The most troubling of the revelations was not that the NSA conducts surveillance, its natural bread and butter; it was how such grubbily enterprising efforts as the metadata collection program were allowed to flourish with feral abandon. The forests of paranoia after the 9/11 attacks on US soil proved rich for such legislative instruments as the USA PATRIOT Act. Section 215, in particular, authorised the bulk collection by agencies of telephony metadata, known in the trade as call detail records. It had been barely read by members of Congress in a hurry; patriotism can encourage a special sort of dedicated illiteracy.
The NSA program, at least in that form, was ended with the reforms passed by the USA FREEDOM Act of 2015. Critics were quick to note that section 215 was merely given a trim and a clean. The original provision permitted the NSA to store call detail records (time, duration, the numbers communicating in a call, excluding the content of the call) and search them as required. Since the changes, such records are held by telephone companies; the agency can only request them via an order of the Foreign Intelligence Service Court.
The provision, according to Human Rights Watch, “still permits the government to collect a staggering amount of data, in secret and without a warrant, on how people use their phones, chilling freedom of expression and association.” Between 2015 and 2019, the program cost $10 million and could only boast one significant lead, a palpably poor return for even the most devout surveillance types.

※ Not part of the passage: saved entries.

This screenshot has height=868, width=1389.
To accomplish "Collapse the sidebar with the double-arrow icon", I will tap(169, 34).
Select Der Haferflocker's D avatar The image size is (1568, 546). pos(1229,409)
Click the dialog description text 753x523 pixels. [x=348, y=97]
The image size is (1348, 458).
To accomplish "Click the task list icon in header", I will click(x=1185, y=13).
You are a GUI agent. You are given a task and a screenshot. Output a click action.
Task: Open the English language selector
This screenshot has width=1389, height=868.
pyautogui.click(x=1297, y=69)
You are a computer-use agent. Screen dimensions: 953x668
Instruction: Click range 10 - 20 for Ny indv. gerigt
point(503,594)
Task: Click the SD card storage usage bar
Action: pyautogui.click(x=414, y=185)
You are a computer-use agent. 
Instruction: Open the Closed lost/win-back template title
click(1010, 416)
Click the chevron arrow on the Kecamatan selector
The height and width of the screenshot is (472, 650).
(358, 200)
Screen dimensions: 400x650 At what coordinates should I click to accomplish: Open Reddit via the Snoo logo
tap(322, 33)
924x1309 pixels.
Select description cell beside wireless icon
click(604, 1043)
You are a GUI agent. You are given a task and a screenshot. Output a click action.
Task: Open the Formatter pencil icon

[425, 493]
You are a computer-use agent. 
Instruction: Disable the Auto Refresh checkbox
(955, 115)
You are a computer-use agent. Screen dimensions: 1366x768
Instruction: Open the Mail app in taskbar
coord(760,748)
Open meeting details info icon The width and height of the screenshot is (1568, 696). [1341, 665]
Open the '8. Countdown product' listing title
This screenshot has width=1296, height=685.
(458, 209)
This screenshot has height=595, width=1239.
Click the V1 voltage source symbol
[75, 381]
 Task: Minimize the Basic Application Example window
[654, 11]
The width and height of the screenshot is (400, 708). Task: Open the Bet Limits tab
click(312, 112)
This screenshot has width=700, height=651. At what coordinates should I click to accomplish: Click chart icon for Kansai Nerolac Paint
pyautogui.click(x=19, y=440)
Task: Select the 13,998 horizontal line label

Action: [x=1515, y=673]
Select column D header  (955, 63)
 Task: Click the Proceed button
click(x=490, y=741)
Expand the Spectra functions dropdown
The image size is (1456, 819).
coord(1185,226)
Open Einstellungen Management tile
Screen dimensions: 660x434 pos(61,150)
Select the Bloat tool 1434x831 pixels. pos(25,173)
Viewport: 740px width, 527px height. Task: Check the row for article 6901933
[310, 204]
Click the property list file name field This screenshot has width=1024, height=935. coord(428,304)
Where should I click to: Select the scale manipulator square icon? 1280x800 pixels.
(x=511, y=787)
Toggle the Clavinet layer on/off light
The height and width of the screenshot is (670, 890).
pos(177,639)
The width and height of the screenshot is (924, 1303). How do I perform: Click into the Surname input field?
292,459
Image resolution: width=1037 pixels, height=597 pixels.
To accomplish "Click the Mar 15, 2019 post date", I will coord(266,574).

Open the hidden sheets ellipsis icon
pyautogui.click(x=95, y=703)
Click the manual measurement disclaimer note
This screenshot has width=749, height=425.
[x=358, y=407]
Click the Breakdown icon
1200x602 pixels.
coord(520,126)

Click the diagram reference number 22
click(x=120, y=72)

The expiry of Section 215 powers in March 15, 2020 led to a merry legislative jig. The Senate passed the USA FREEDOM Reauthorization Act in May. The oversight measures proposed by Senators Mike Lee (R-UT) and Patrick Leahy (D-VT) made it through, expanding the role of independent advisers to the court established by the Foreign Intelligence Service Act of 1978. But in so doing, the Senate failed to adopt the amendment proposed by Senators Ron Wyden (D-OR) and Steve Daines (R-MT), which would have prevented the government conducting warrantless surveillance on internet browsing and search histories.
Wyden was more than a touch irritated at his colleagues.
“The legislation,” he outlined in a statement, “hands the government power for warrantless collection of Americans’ web browsing and internet searches, as well as other private information, without having to demonstrate that those Americans have done anything wrong.”
The Senate also refused to prohibit the use of the Foreign Intelligence Surveillance Act of 1978 and surveillance conducted under the Article II executive power against people in the United States or in proceedings against them, both ideas of Senator Rand Paul (R-KY).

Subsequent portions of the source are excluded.